As was to be expected, there were a number of specials on TV in remembrance of the disaster and as I watched them I found it hard to keep the tears from falling.
A few days later, I was talking to a student of mine, a rather somber but kind-hearted psychiatrist, about the tsunami. He asked an age-old question: why does God let bad things happen to good people.
“That question assumes a number of things,” I replied. “One, that there is a god, whatever that means; two, that he, she, or, it actually cares about us humans; and, three, that he, she, or it has the power to prevent things like tsunami.”
Personally, I’ve never seen evidence for any of those things.
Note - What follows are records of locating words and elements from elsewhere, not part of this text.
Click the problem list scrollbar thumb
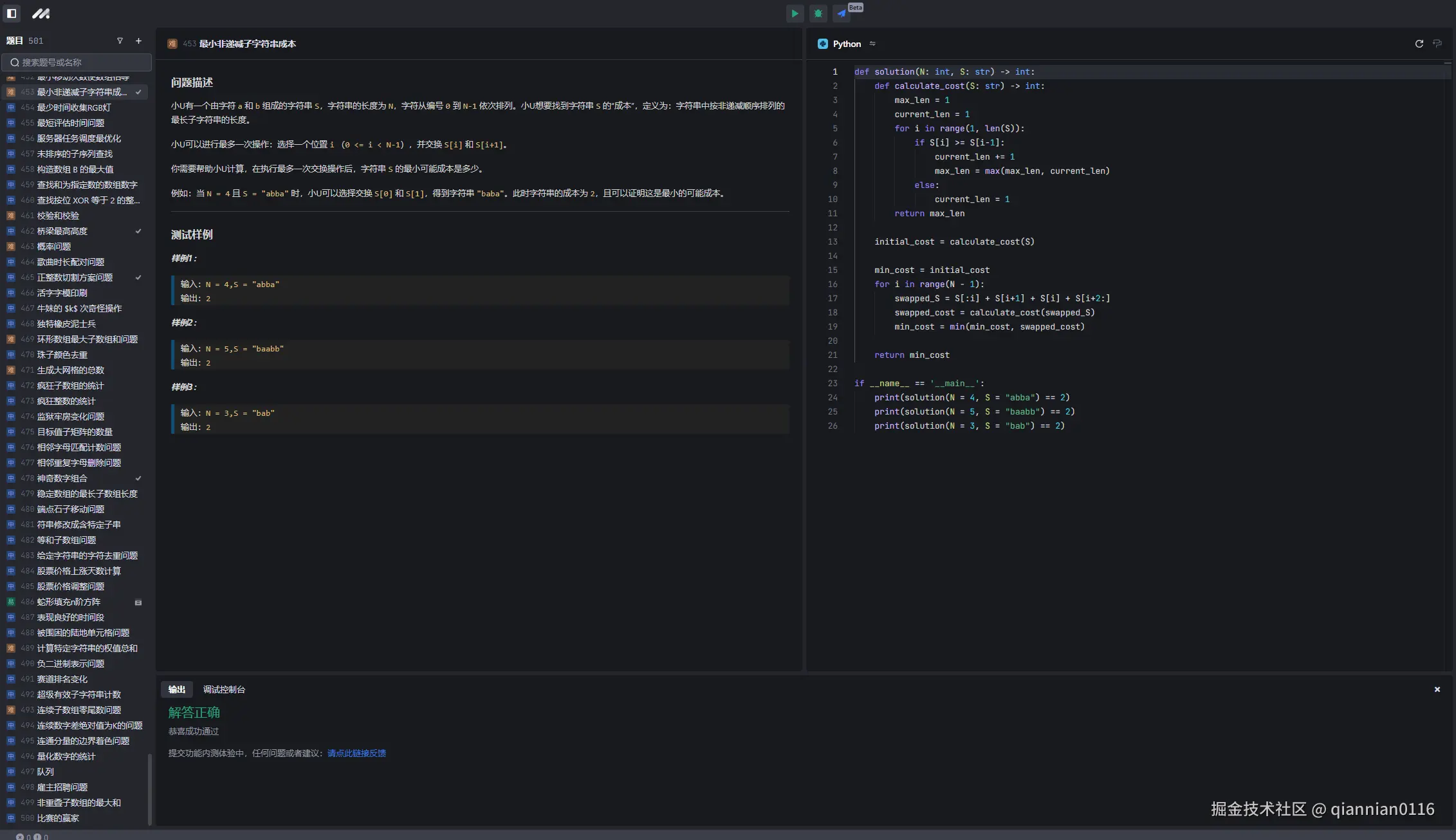 tap(150, 789)
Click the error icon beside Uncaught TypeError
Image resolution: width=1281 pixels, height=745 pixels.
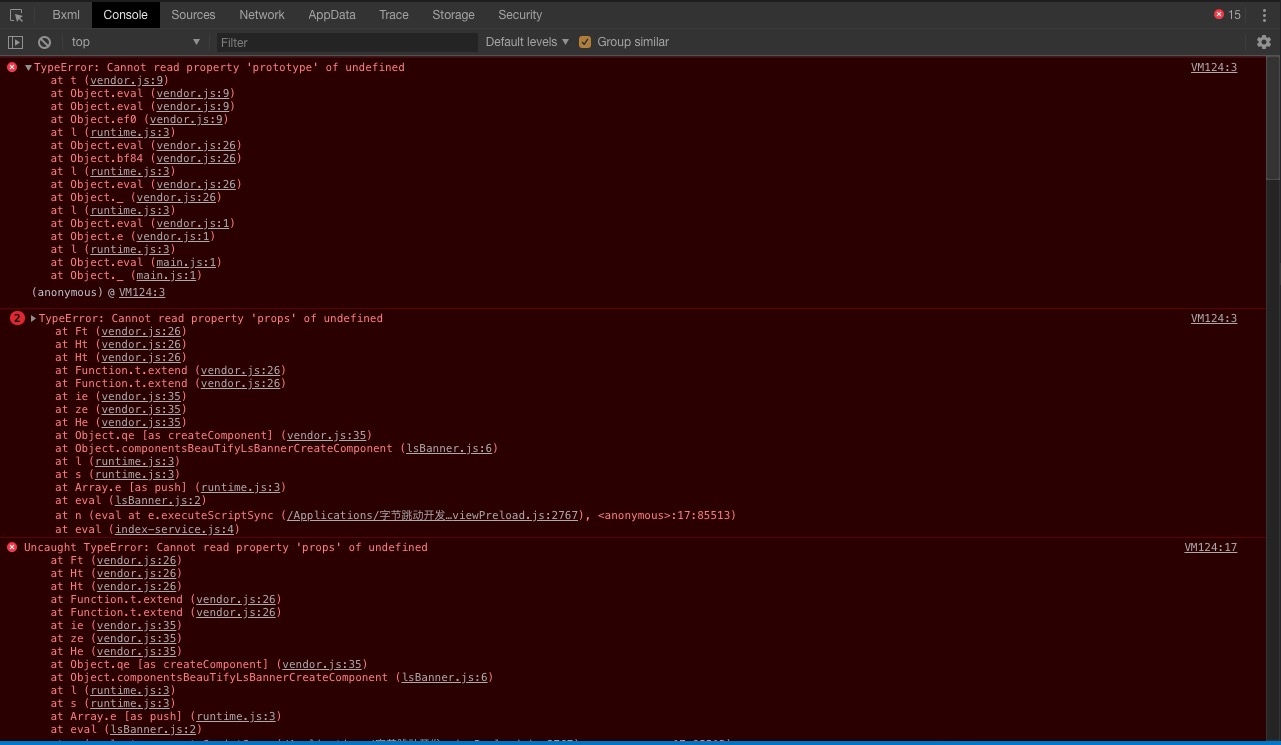(12, 547)
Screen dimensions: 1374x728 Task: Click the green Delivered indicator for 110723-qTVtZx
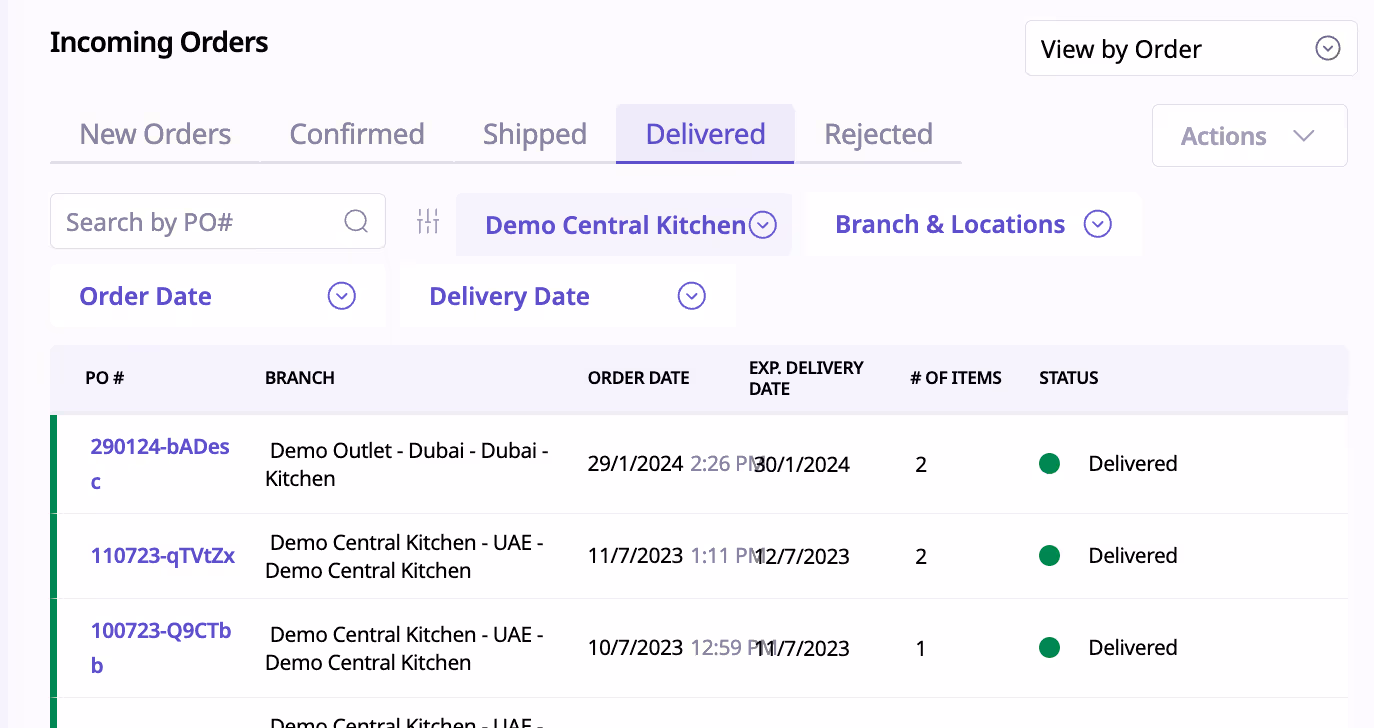pos(1049,556)
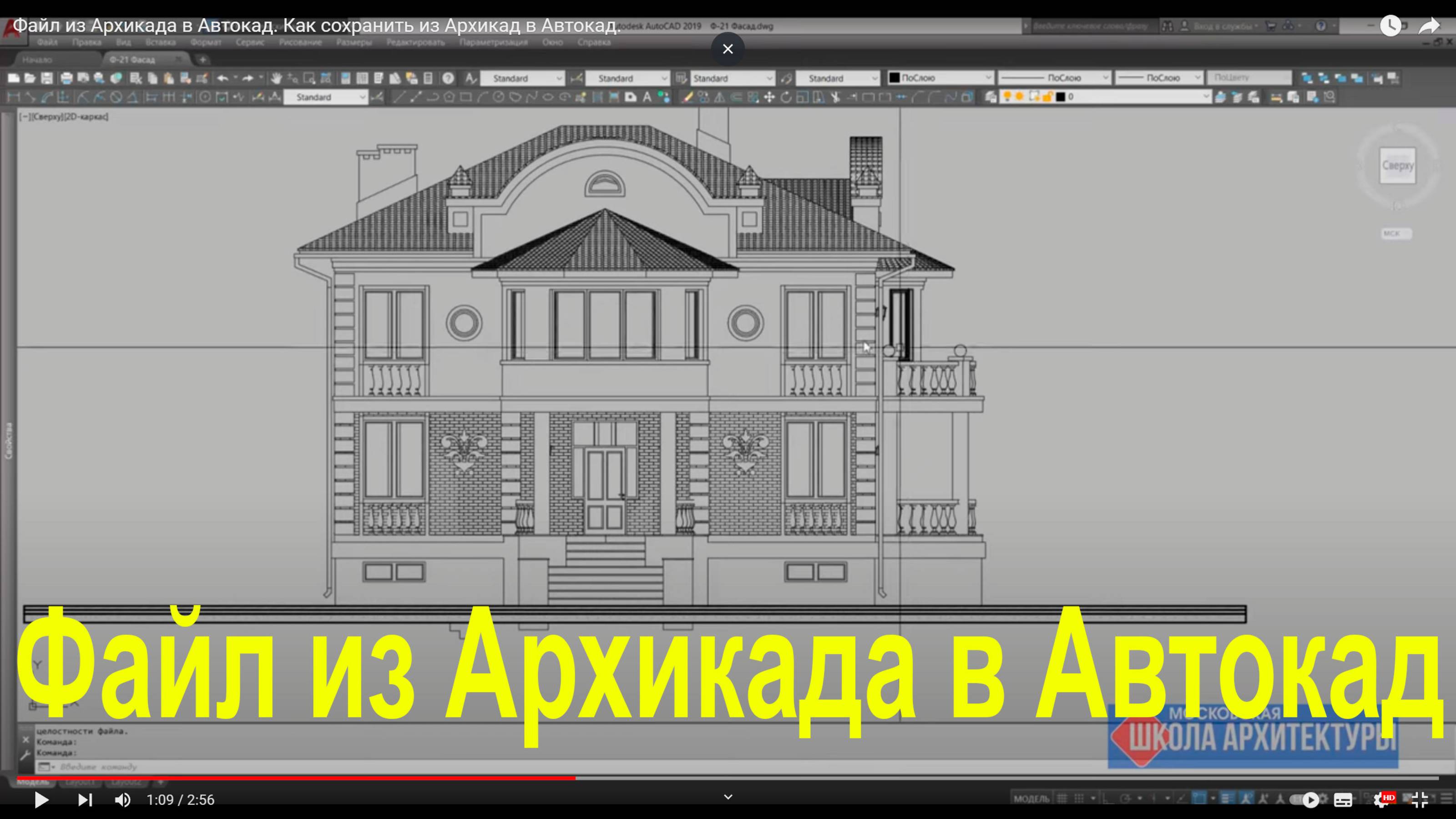The image size is (1456, 819).
Task: Select the Pan hand tool
Action: click(x=276, y=78)
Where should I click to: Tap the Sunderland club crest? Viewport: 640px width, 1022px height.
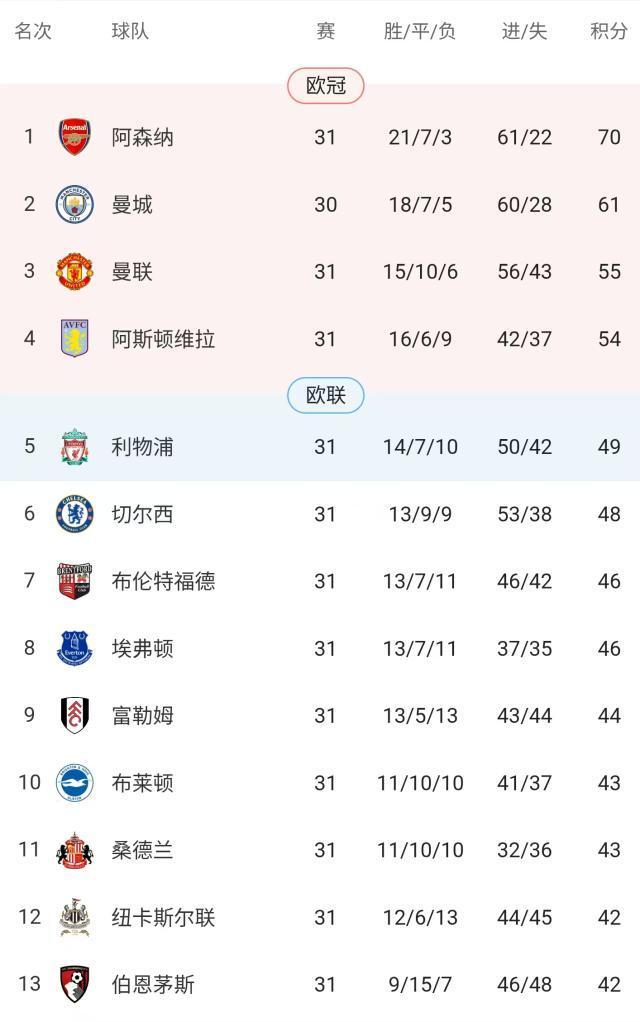point(75,850)
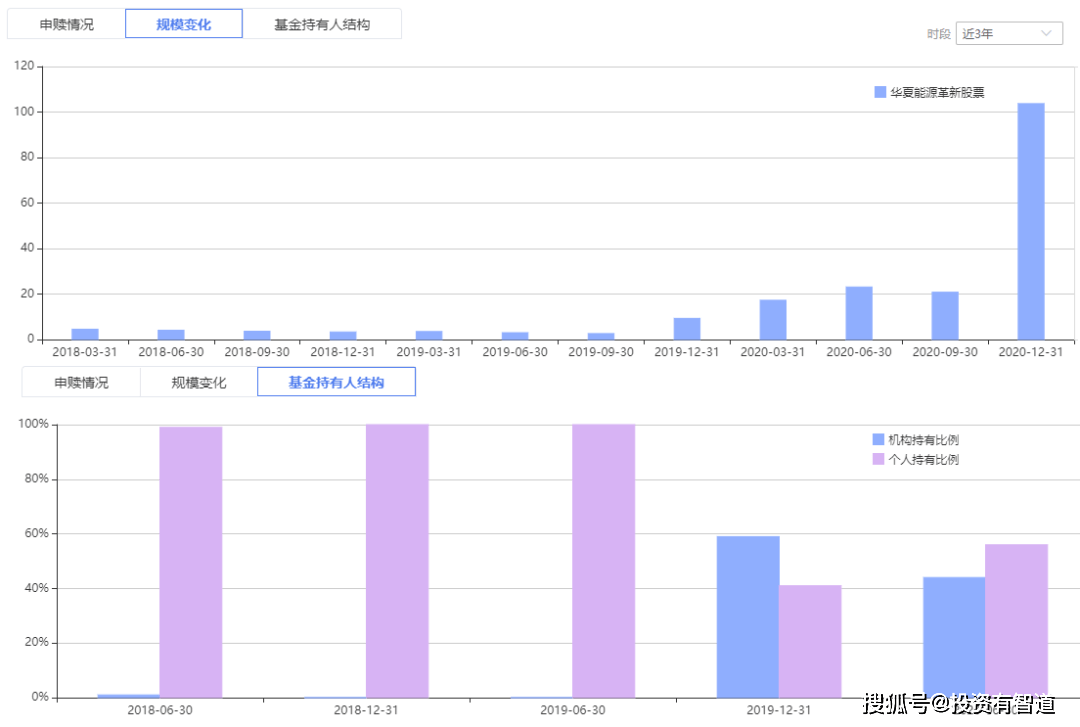Viewport: 1080px width, 727px height.
Task: Click the blue color swatch beside 机构持有比例
Action: (x=878, y=440)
People often claim this or that miracle happened, but what they are in effect saying is that something highly improbable occurred. A patient suffering from a rare and deadly form of cancer survives; a man trapped in his car without food or water for over two months lives to tell the tale; an infant is found unharmed among the wreckage of a commercial jet that has crash landed, killing every other passengers. All true, all highly improbable, but miracles? I doubt it.
Incidentally, one thing I do find worthy of the word “miraculous” is life itself. I was a biochem major in university, and the diversity, majesty and complexity of nature awes me. (It always strikes me as odd that people who consider themselves good Christians—I’m thinking here of Republicans back in the States—have so much contempt for the environment.) I don’t know what the odds are that a species could evolve to become as intelligent and sophisticated as humans—I would argue that most of us still have plenty of room for improvement—but I do know that mankind has only been on this planet for 0.00348%, or a mere 1/28,750’s of earth’s 4.6 billion years. Seems Mother Nature has had quite a bit of time to slowly tinker with life.
No, I find it better to assume the worst and hope for the best. The worst being that this is all there is: there is no Heaven, no Hell—aside from the lives so many of us are forced to eek out day-in and day-out on this planet—no Purgatory, and no God who cares for all of our suffering and anxiety. Once you've assumed that, you can start treating your fellow humans with more respect, and you can start behaving morally without needing a carrot or stick to motivate you. You’ll also begin to accept that bad things happen to good people because that, unfortunately, is the fickle nature of luck.
As for the best? That we might be completely wrong; that when we die, all of us, God’s orphans to a man, will be taken into the bosom of Heaven. And at the Final Judgment, it will be God himself who is judged; and that the remorse he shows for having abandoned us will be sincere enough to comfort even his greatest victims.